Afortunadamente, los científicos ampliamos nuestro conocimiento a través de nuestros colegas, y no necesariamente porque nos aporten puntos de vista novedosos sobre nuestras investigaciones. También aprendemos de otros campos. Hace unos días tuve la oportunidad de escuchar a un colega que trabaja para la empresa farmacéutica Abbot. Este investigador, norteamericano y un buen amigo por cierto, nos deleitó hablando de dos aspectos muy relevantes actualmente en el panorama científico: el dolor y la inflamación.

Su charla me resultó altamente interesante porque planteaba a un nivel molecular por qué se producen estos dos fenómenos y, sobre todo, de qué manera se pueden abordar; es decir, cómo podemos mejorar las sustancias antiinflamatorias y las analgésicas.

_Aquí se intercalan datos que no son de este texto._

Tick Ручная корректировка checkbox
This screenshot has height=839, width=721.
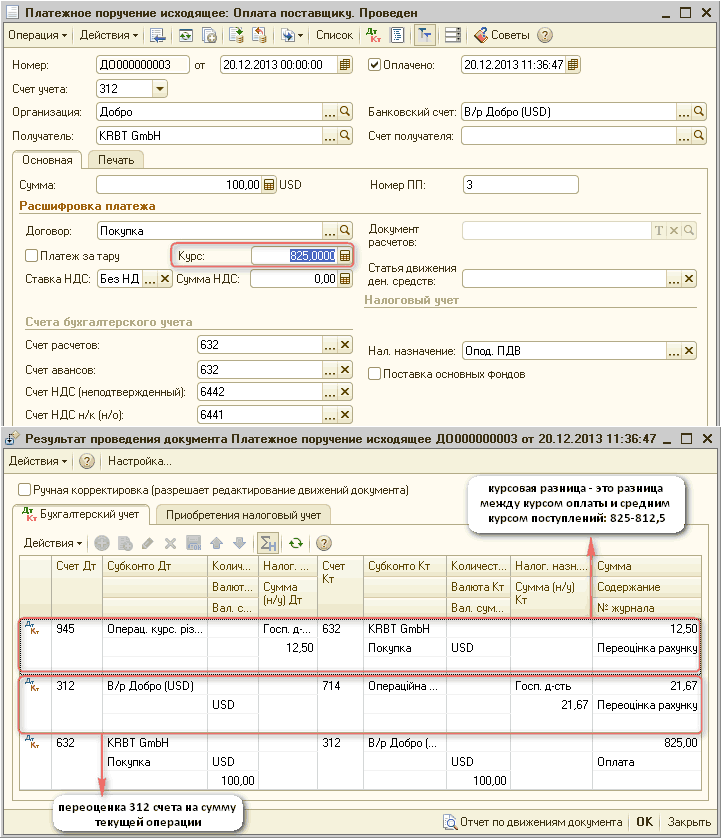point(25,490)
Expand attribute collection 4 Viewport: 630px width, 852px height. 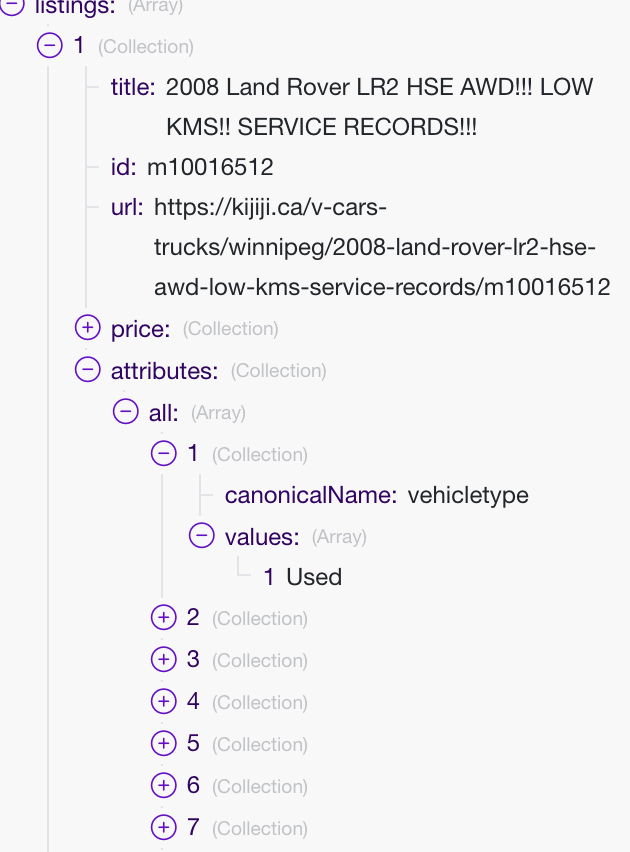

En un nivel molecular, existe un grupo de proteínas en la membrana de muchas células que reciben el nombre de receptores P2X. Bueno, ya sabéis que los científicos ponemos nombres muy sui generis a las moléculas. Pues bien, parece que los receptores P2X están muy relacionado con el dolor y con la inflamación. Estudios más detallados han señalado que, a su vez, los receptores P2X se pueden subdividir en siete tipos distintos, pero dentro de estos, hay dos, uno llamado P2X4 y otro P2X7, que serían responsables de los procesos doloroso e inflamatorio, respectivamente.

El segundo, es decir, el P2X7, se conoce que participa en los procesos inflamatorios porque se ha fabricado un ratón knock-out (KO). A este animal se le ha quitado el gen para esa proteína, es decir, es un ratón intacto salvo que no puede fabricar el receptor P2X7. Este ratón no sufre procesos inflamatorios, debido a que no tiene el gen para la proteína P2X7.

Esto quiere decir que si anulo la actividad del receptor P2X7 no tendré inflamaciones, pero claro, si hacer esto en un ratón no es fácil, imaginaos en un ser humano… Una alternativa es no eliminar esta proteína, pero sí impedir que funcione con una sustancia bloqueante. Una sustancia bastante selectiva para este receptor es la denominada BBG (que viene de las siglas de la palabra inglesa Brilliant Blue G). Si uno pone esta sustancia, la inflamación remite o se evita, depende de cuándo la pongamos.

Ahora viene lo curioso… Hay una bebida para deportistas, muy popular porque la bebemos mucho, incluso como refresco, llamada Gatorade. Esta bebida puede ser de color naranja, roja, verde o azul. ¿Sabéis qué colorante usa la fabrica para darle el color azul? Efectivamente, el BBG.

Este hecho me hace preguntarme, ¿si el BBG bloquea el receptor P2X7 que tiene que ver con la inflamación, un deportista que toma durante y al final del ejercicio el Gatorade azul tendrá menos procesos inflamatorios como consecuencia del consumo de esta bebida? ¿Se recuperará antes que aquel deportista que no tome más que agua o que tome el Gatorade rojo? Si esto es así, ¿no estará incurriendo en un caso de doping?